The crocodile tears were flowing at yesterday’s South Carolina Senate Banking and Insurance Subcommittee that was hearing two bills supported by the South Carolina Small Business Chamber of Commerce (SCSBCC).
One bill, S.31, would simply require all proposed workers’ compensation loss cost rate adjustments (increases and decreases) to be subject to a hearing before a judge if the States’ Consumer Advocate and organizations like the SCSBCC want to challenge the proposals. The current law appears to deny such transparency if an aggregate rate decrease is requested. But a recent Court of Appeals ruling shot that SC Department of Insurance (DOI) interpretation down. S.31 would codify the Court of Appeals ruling.
The other bill, H.3111, would simply require all workers’ compensation insurance companies selling policies in the state to put the latest loss cost and loss cost multiplier rates approved by the state into effect within 120 days. Presently there is no requirement to do so.
As logical as these bills are, the lobbyists for the insurance companies were there to tell the Senators and a crowded room how over-regulated workers’ compensation had become. We were told that it is such a difficult and time consuming process for the companies to defend the rate adjustment proposals compiled by their rating organization, the National Council on Compensation Insurance (NCCI).
The best regulation for this insurance to guarantee the lowest premiums for businesses, they said, was for competition to run free.
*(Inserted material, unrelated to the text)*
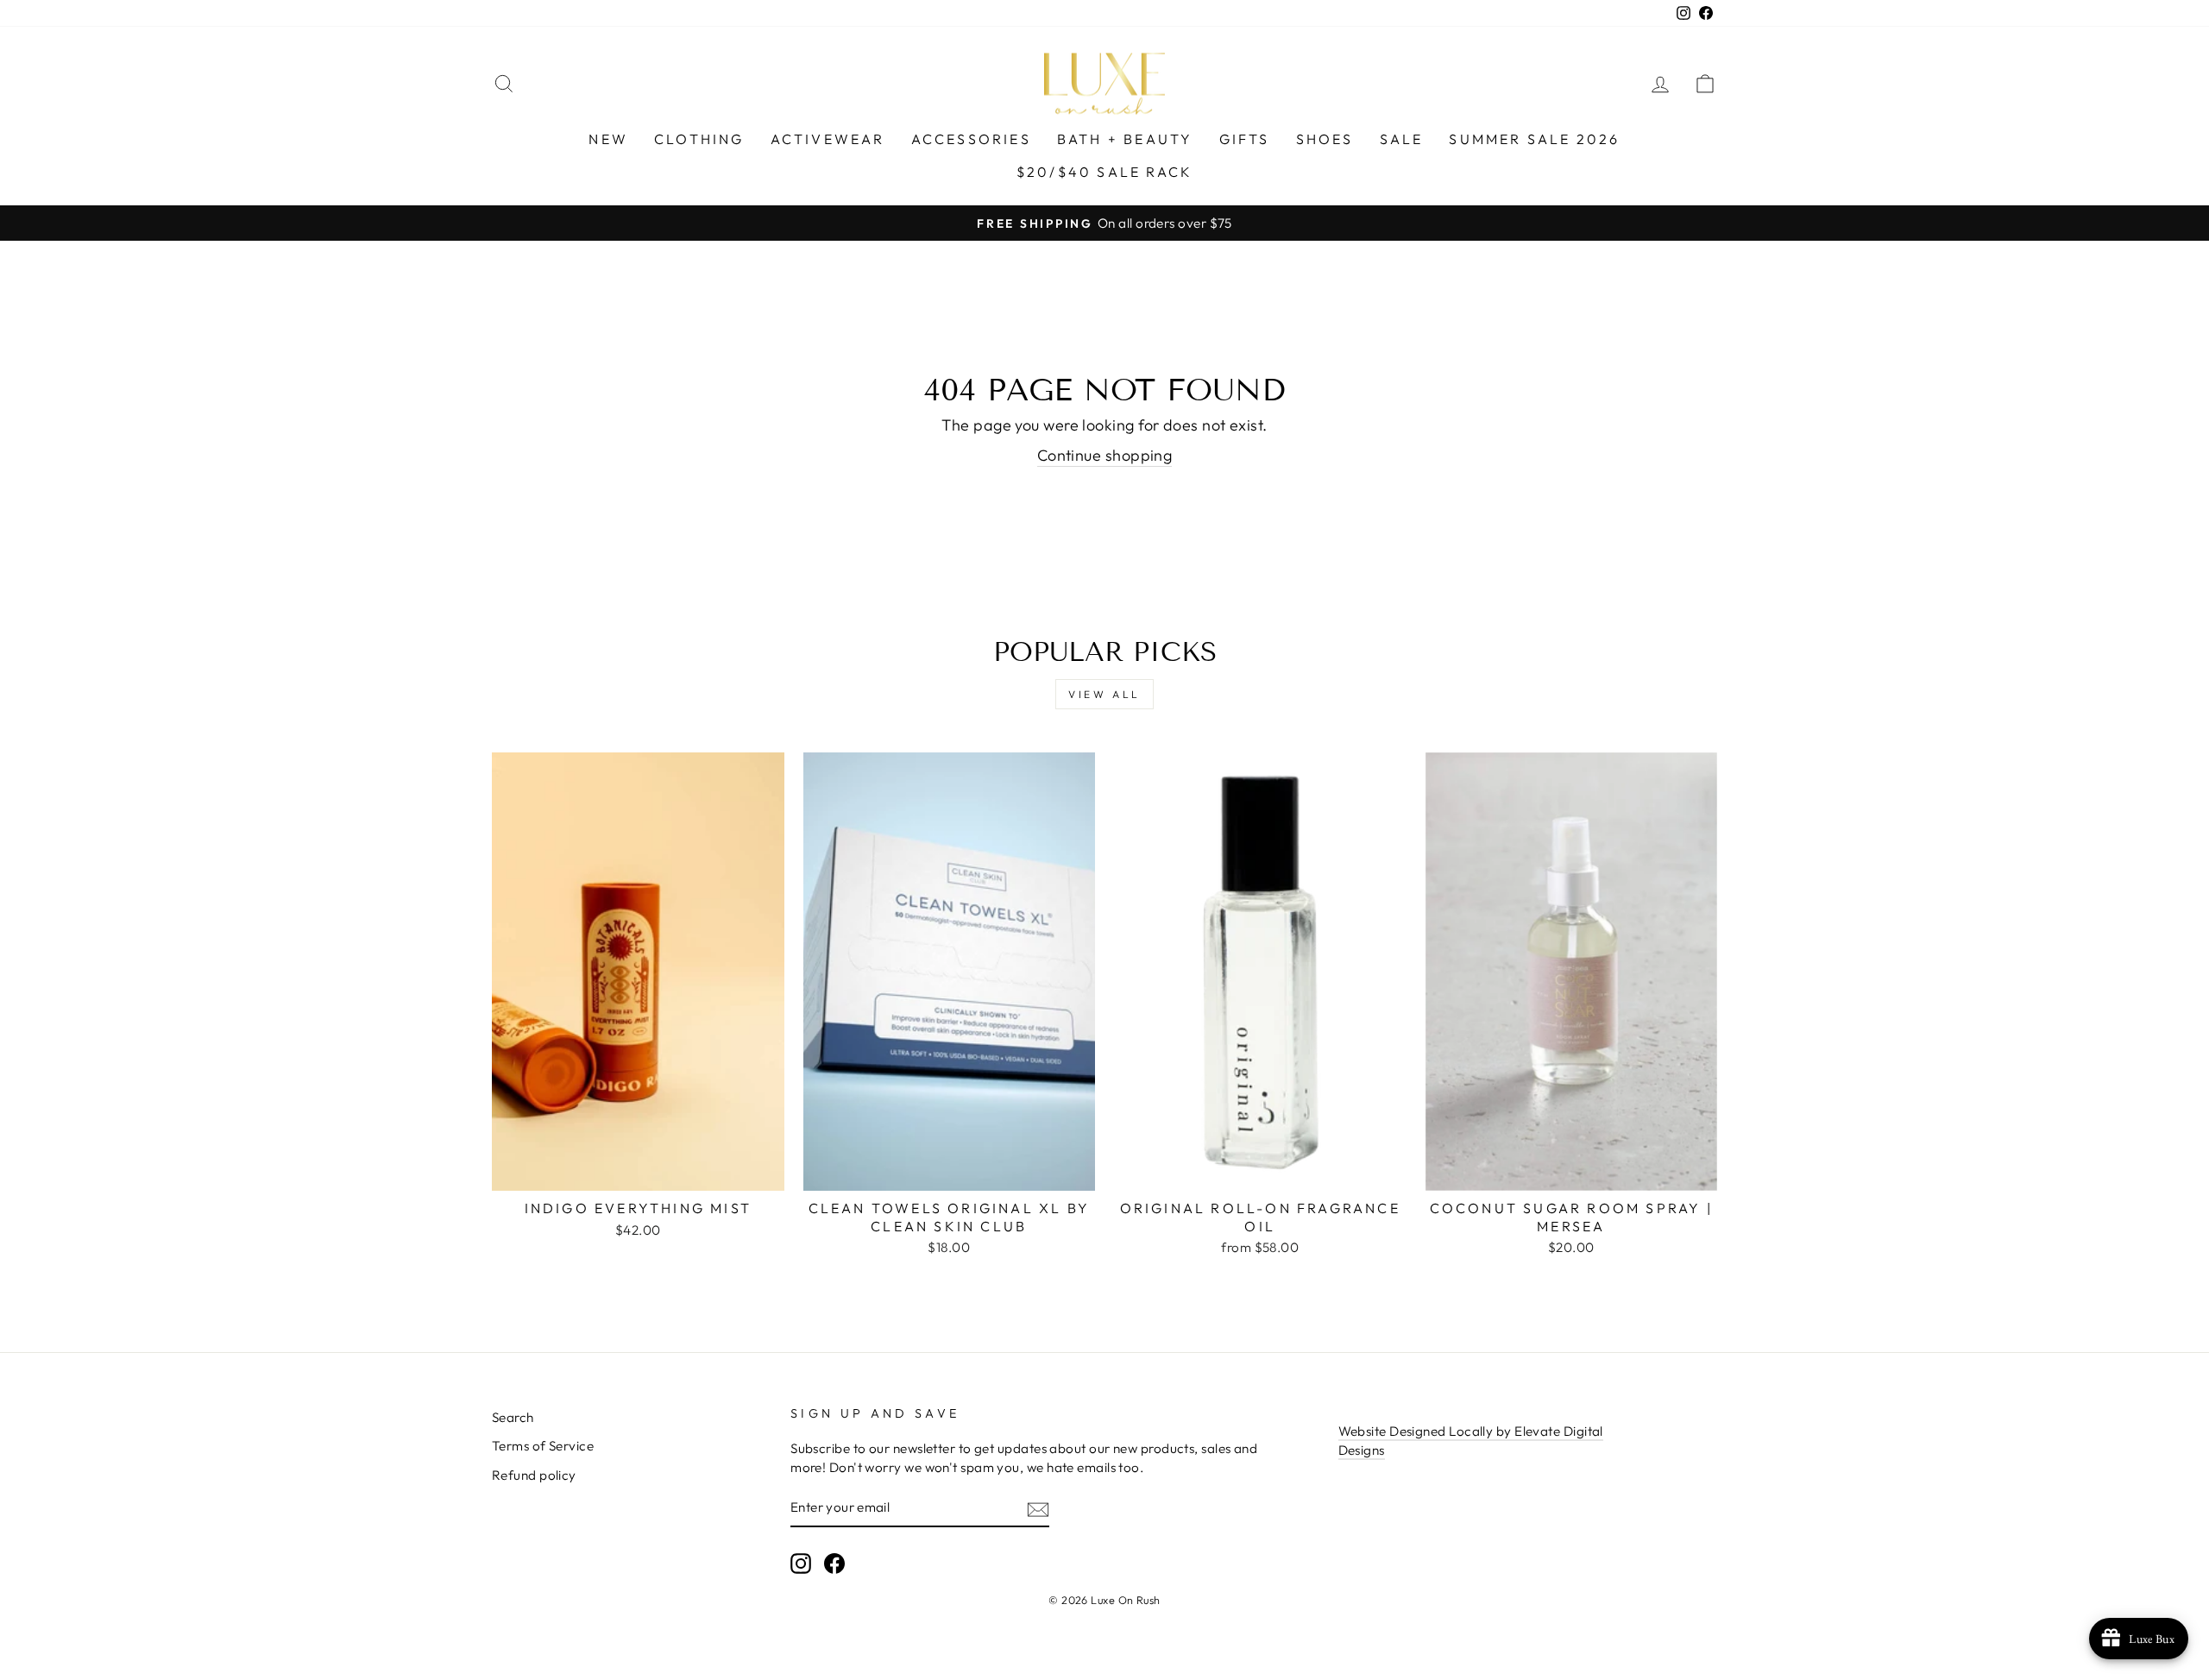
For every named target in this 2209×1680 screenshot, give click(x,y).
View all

And, they suggested, if we have to have any regulation of the insurance industry, it should be after a rate adjustment has been put in place—a system called file and use. Only then could the Consumer Advocate challenge the new rates in court.
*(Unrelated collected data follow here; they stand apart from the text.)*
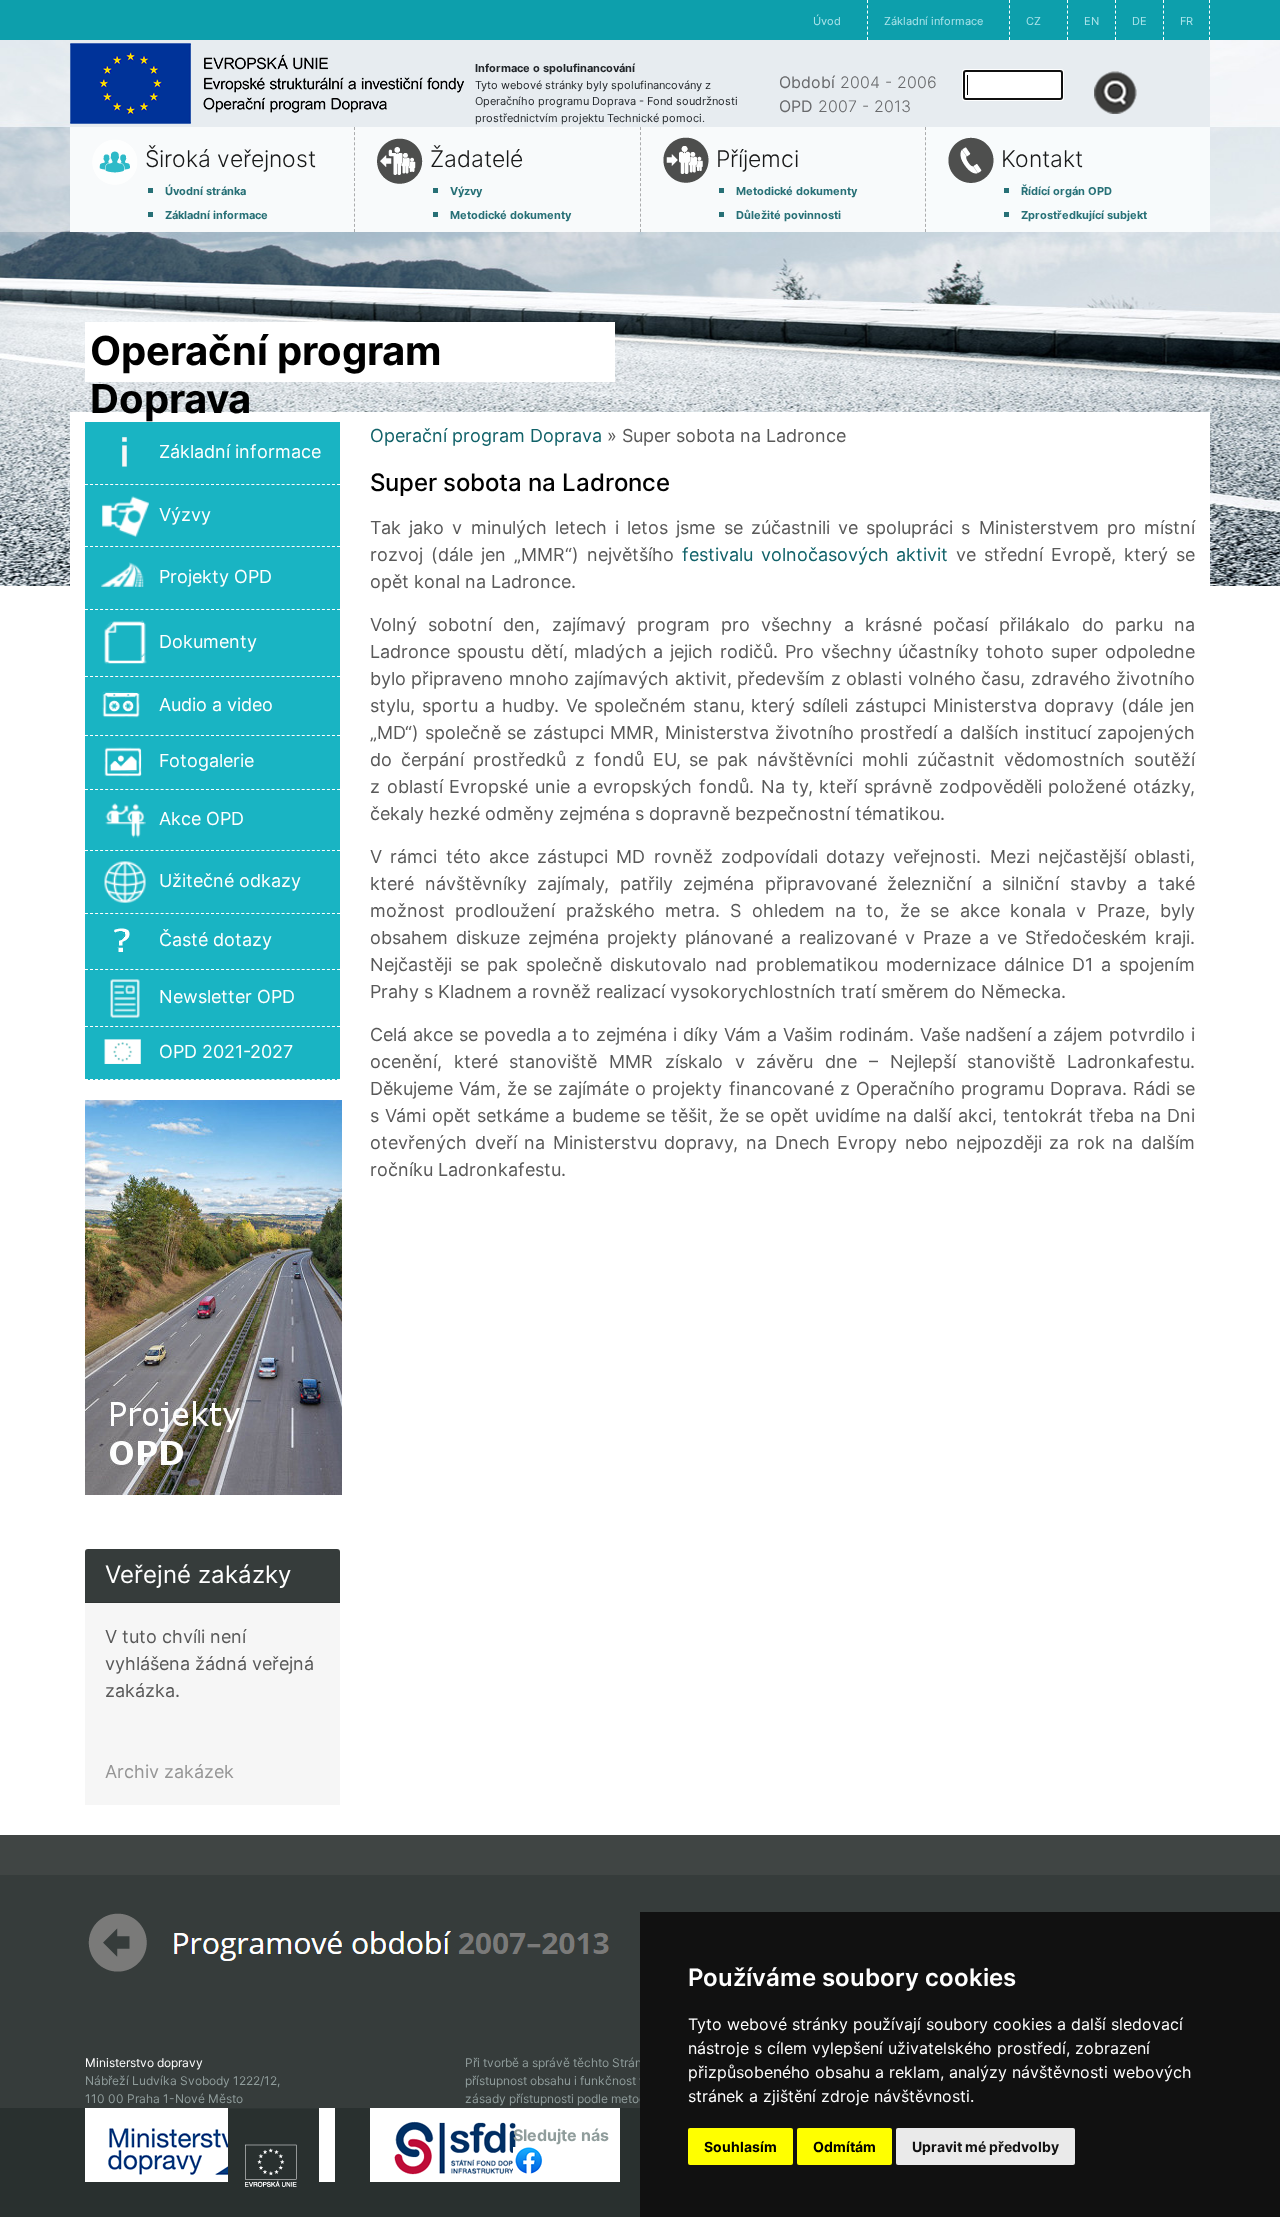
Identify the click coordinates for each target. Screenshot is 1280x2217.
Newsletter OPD (227, 996)
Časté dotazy (215, 939)
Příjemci (757, 159)
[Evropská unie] (273, 2160)
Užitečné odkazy (230, 880)
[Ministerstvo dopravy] (210, 2143)
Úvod (827, 21)
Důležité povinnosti (788, 215)
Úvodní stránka (205, 191)
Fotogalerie (206, 760)
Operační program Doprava (486, 435)
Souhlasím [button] (740, 2146)
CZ (1033, 21)
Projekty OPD (215, 576)
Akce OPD (201, 818)
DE (1139, 21)
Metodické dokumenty (510, 215)
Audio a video (216, 704)
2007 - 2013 (845, 106)
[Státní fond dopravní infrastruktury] (495, 2143)
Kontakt (1042, 159)
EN (1091, 21)
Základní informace (933, 21)
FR (1186, 21)
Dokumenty (208, 641)
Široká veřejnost (230, 159)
Oh, and one insurance lobbyist expressed concern for the DOI saying that the department couldn’t possibly respond quickly enough to individual company rate changes and meet the 120 day implementation schedule in H.3111.
This last objection died quickly when the DOI testified that they saw no problem meeting the required deadlines. DOI was obviously not going to be a part of that insurance industry charade.
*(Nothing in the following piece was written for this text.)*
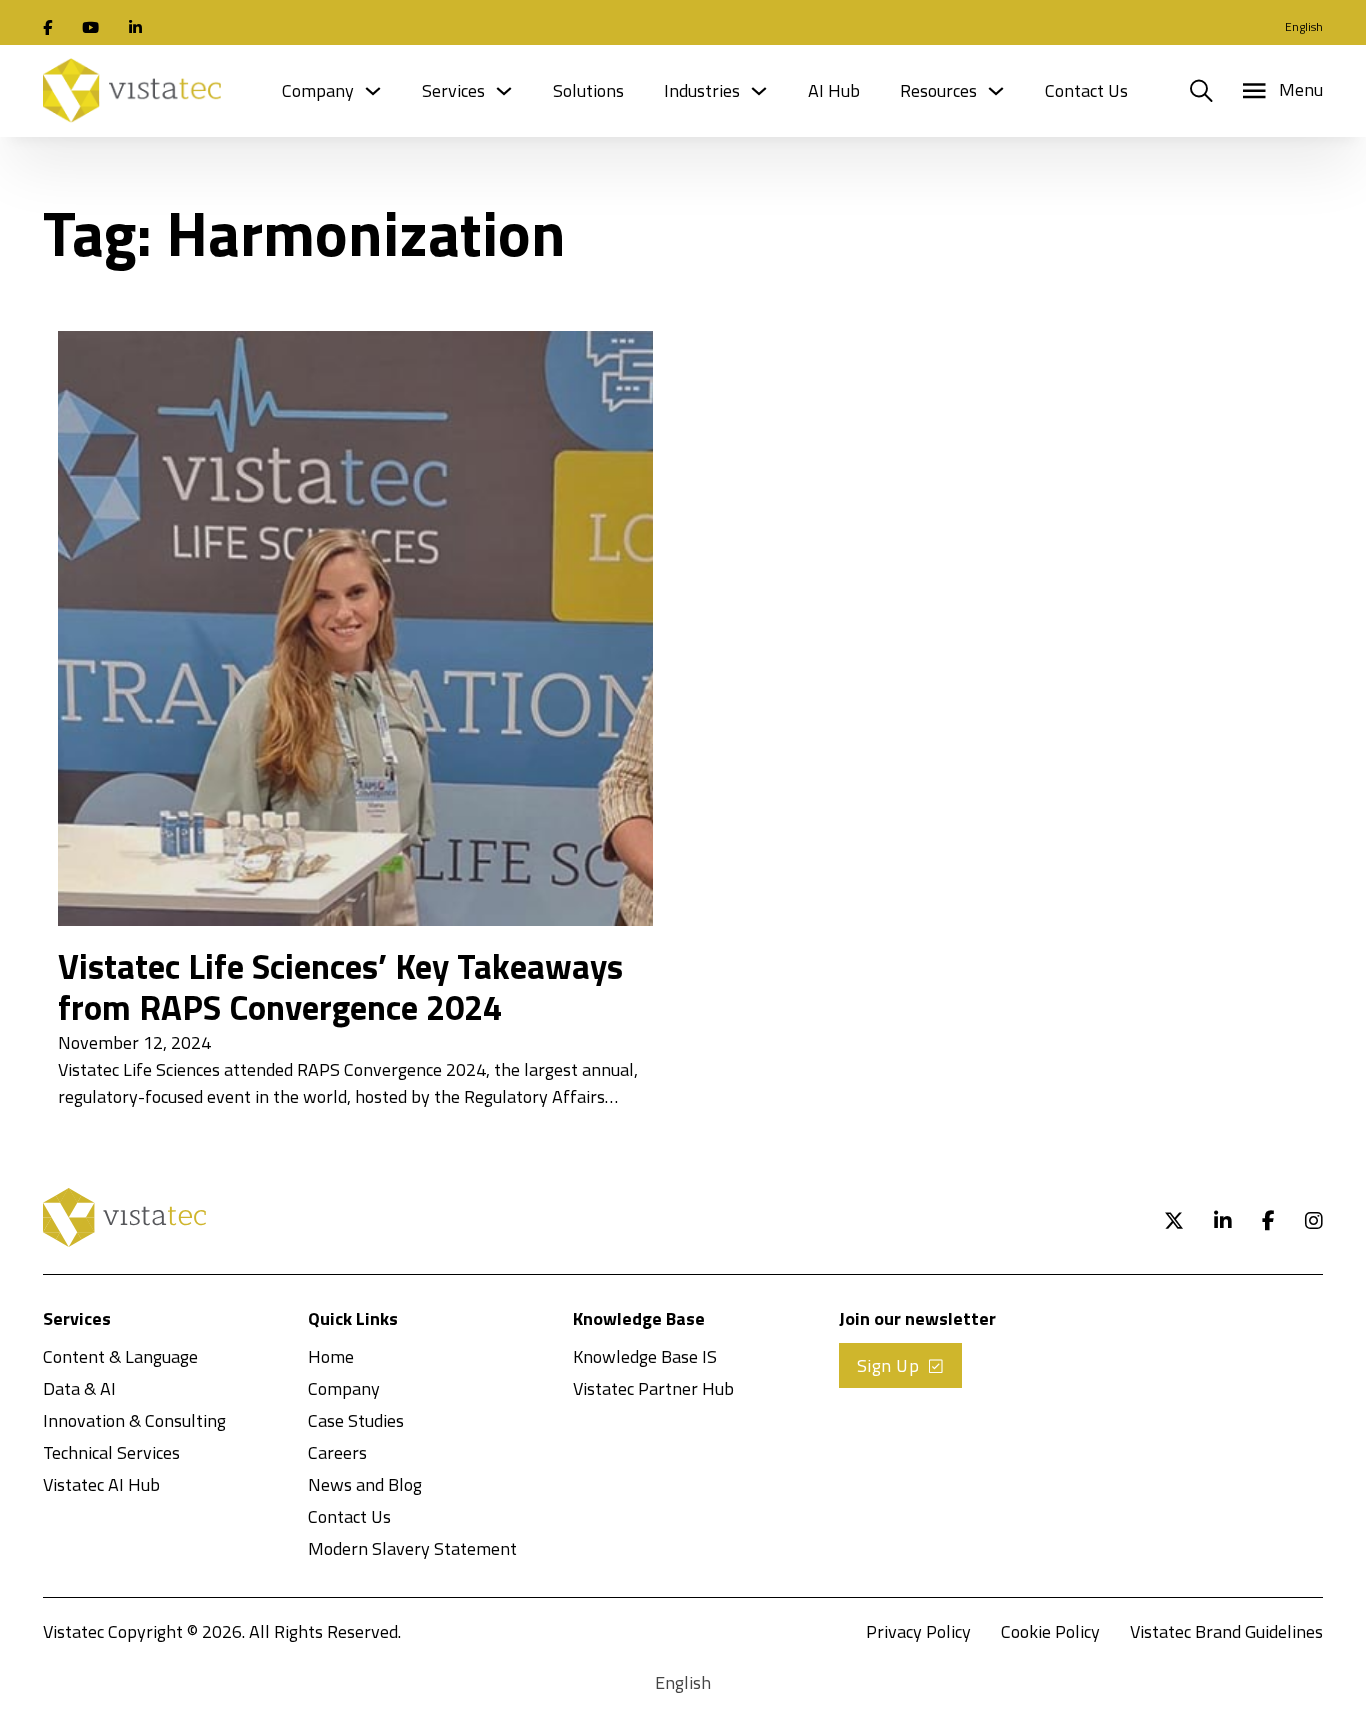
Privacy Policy (918, 1631)
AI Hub (834, 90)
When I testified in support of S.31, I addressed the insurance lobbyists’ objections and suggestions.
Here are the facts. Around 2002 the South Carolina General Assembly deregulated the loss cost multiplier, the part of the premium calculation consisting of profit and all other insurance company expenses except for the actual claim payments (loss cost). The Legislature was told at that time that this deregulation would keep premiums down because of free market competition. Sound familiar?
But of course, that didn’t happen. The loss cost multiplier for all companies grew dramatically after that adding over $200 million in excess premiums to the system according to estimates of one influential state Senator, Glenn McConnell, after the SCSBCC brought the problem to his attention. In 2007, the law was changed to re-regulate the loss cost multiplier, which then started coming down for all companies along with premiums. Pretending that competition resulting from deregulation of the workers’ compensation insurance industry, or of any insurance for that matter, doesn’t protect the consumers from winking and nodding greed. Case closed.
But as for the industry’s complaint that defending proposed rate adjustments in court is too hard and time-consuming for them, I have a suggestion—only ask for rate adjustments you can justify with the data and it will be less likely to end up in a court fight.
In 2005, the NNCCI proposed an average 32.9% increase in workers’ compensation insurance loss cost rates. The SCSBCC went to Court with the state’s Consumer Advocate to fight this increase and propose only a 12.7% increase. The SCSBCC was the only business organization to fight the big increase in court. On Oct. 3, 2006, the Court issued an order supporting much of the position of the SCSBCC and Consumer Advocate. The Court ordered only an 18.4% increase, a 44% reduction from the industry proposed hike.
In December 2007, NCCI once again requested an increase in workers’ compensation loss costs of an average of 23.7%. And once again, the SCSBCC was the only business organization to intervene to oppose the increase. In May 2008, NCCI, the Consumer Advocate and the SCSBCC reached an agreement with NCCI and DOI for a 9.8% increase thus saving at least $130 million in premiums for small businesses.
The workers’ compensation insurance industry has an atrocious track record on rate increase requests. A file and use system the industry also proposes would simply let companies lock in excessive rates and force the Consumer Advocate to claw them back – a process that would take months. It is a terrible idea for small businesses.
But surely there is no need for the Consumer Advocate and organizations like the SCSBCC to intervene in a proposed rate reduction. Oh, yes there is.
After the colossal failure of the 2005 and 2007 giant rate hike requests, NCCI proposed an average rate decrease of 0.3 percent in 2009. But an average means that some individual classes went own and other went up—in this case almost half of the individual rates went up. SCSBCC and the Consumer Advocate should have had the right to intervene in this proposed average decrease not only to challenge the individual rate increases within the filing but also the proposed decreases. Based on our 2005 and 2007 experiences, we fully expect that the decreases should have been greater—we just didn’t have the opportunity to demonstrate this in the court. S.31 corrects this problem.
The Senators on the subcommittee gave S.31 and H.3111 favorable reports and sent them to the full committee where the fight against the insurance industry and their tears will resume.